-- Begin --

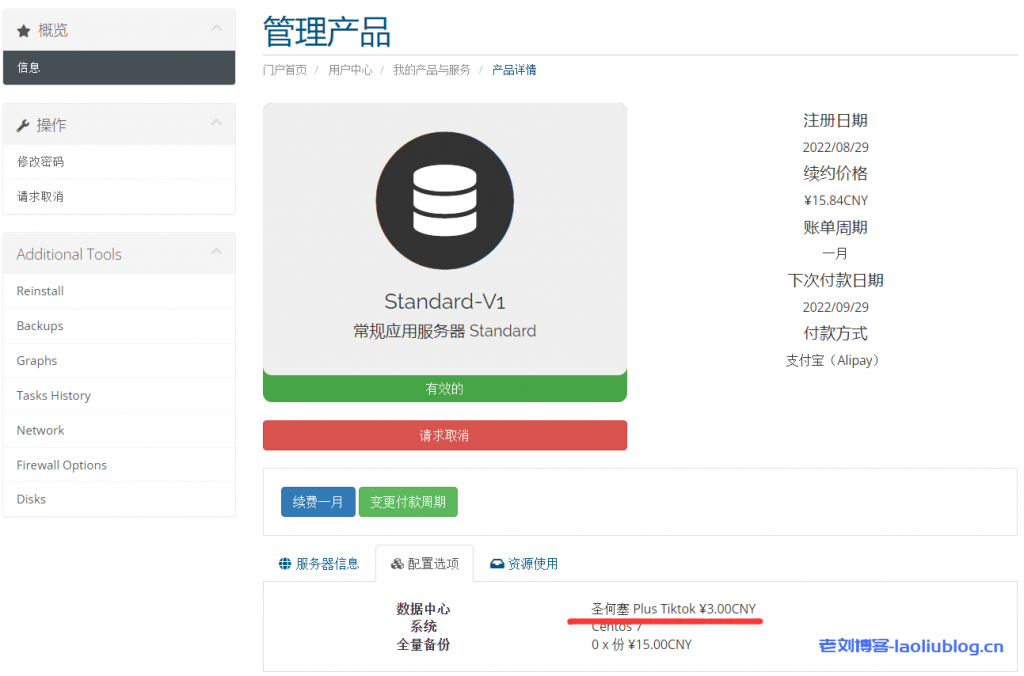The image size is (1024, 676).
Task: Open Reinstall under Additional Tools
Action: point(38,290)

-- End --
-- Begin --

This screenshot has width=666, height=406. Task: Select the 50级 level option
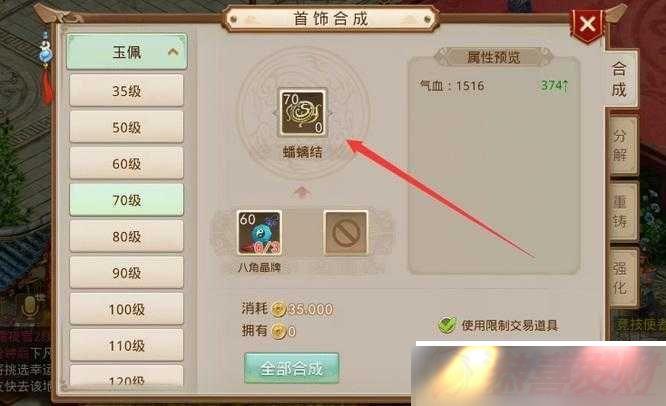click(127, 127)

-- End --

### THE REQUEST
Rewrite the rows from the line containing "The image size is (1024, 676)." through the line containing "Action: point(38,290)", with "Reinstall" replaced by "Repair" and nothing else changed. Omit the pictures from your answer.

### SOLUTION TO THIS EXERCISE
The image size is (1024, 676).
Task: Open Repair under Additional Tools
Action: point(38,290)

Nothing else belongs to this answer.